# Obtaining nearby Place Count from Google Maps API

In [0]:
import pandas as pd
import os
# For Google Maps API
import googlemaps
from time import sleep
# For Azure connection:
from azure.storage.blob import BlobServiceClient
from io import BytesIO
# For multiprocessing
from concurrent.futures import ThreadPoolExecutor, as_completed

## Setting up Google Maps API

The API key is for the Google account:
datalakeshslu@outlook.com

**There is a $200 monthly limit in API calls.**

# Your Google Maps API key
API_KEY = 'AIzaSyB7PNQBdHgpz-HyDVWd9CqRzgkKY66OEuI'

In [0]:
# Initialize the client
try:
    gmaps = googlemaps.Client(key=API_KEY)
    print("Connected successfully to Google Maps API!")
except Exception as e:
    print(f"Couldn't connect to Google Maps API: {e}")

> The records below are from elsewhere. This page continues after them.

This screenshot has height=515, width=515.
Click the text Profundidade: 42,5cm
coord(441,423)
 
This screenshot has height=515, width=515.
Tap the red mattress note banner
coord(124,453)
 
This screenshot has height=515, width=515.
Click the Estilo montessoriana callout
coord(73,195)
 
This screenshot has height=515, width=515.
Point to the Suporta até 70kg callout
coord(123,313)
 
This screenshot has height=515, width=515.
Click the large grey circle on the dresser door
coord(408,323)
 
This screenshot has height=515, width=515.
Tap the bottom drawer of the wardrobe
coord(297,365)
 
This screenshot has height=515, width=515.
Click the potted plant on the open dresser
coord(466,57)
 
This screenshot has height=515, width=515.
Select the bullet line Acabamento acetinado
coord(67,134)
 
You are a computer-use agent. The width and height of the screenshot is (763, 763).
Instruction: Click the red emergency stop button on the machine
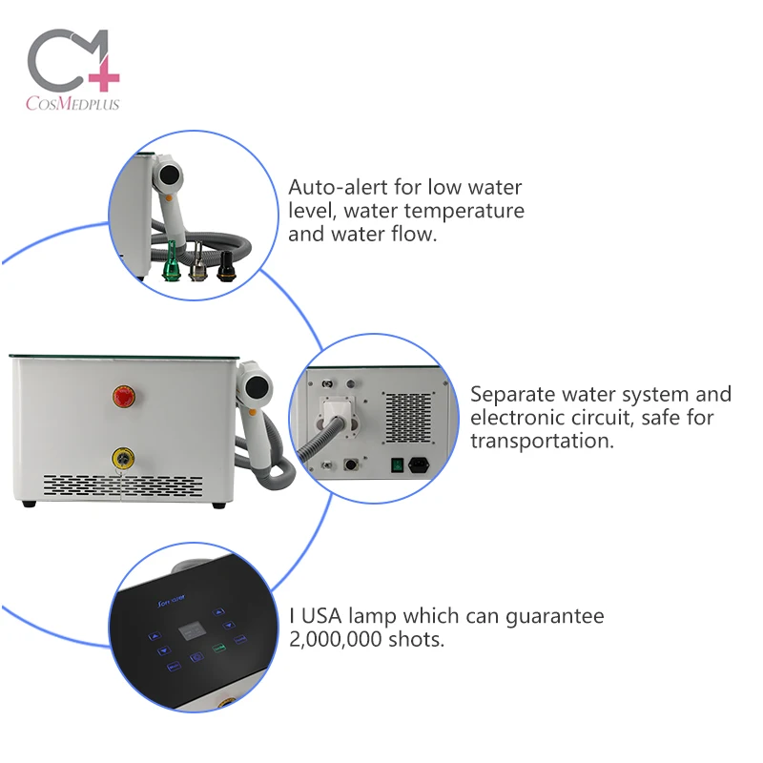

## Loading data from Blob Storage

In [0]:
# Azure Blob Storage
connection_string = "DefaultEndpointsProtocol=https;AccountName=datalakestoragerentscape;AccountKey=w6Edf3np1A18vQIei31unvKWjGpyDUBqexvVauAwCeqOmnF1Bq7WsIEVplSEW+hT0q4ZzDi2KNh4+AStrOcI6g==;EndpointSuffix=core.windows.net"
container_name = "rentscape-blob"

In [0]:
try:
    blob_service_client = BlobServiceClient.from_connection_string(connection_string)
    container_client = blob_service_client.get_container_client(container_name)
    print("Connected to Azure Blob Storage.")
except Exception as e:
    print("Failed to connect to Azure Blob Storage:", e)

In [0]:
blob_list = container_client.list_blobs()
print(container_name)
for blob in blob_list:
    print(f"+---{blob.name}")

In [0]:
# Function to load a CSV file from Azure Blob Storage into a Pandas DataFrame
def load_csv_from_blob(blob_path):
    blob_client = container_client.get_blob_client(blob_path)
    stream = BytesIO(blob_client.download_blob().readall())
    return pd.read_csv(stream)

In [0]:
# Load the Prague and Barcelona listings
try:
    prg_listings = load_csv_from_blob("prague_listings.csv")
    bcn_listings = load_csv_from_blob("barcelona_listings.csv")
    print("Data loaded successfully!")
except Exception as e:
    print("Failed to load data from Azure Blob Storage:", e)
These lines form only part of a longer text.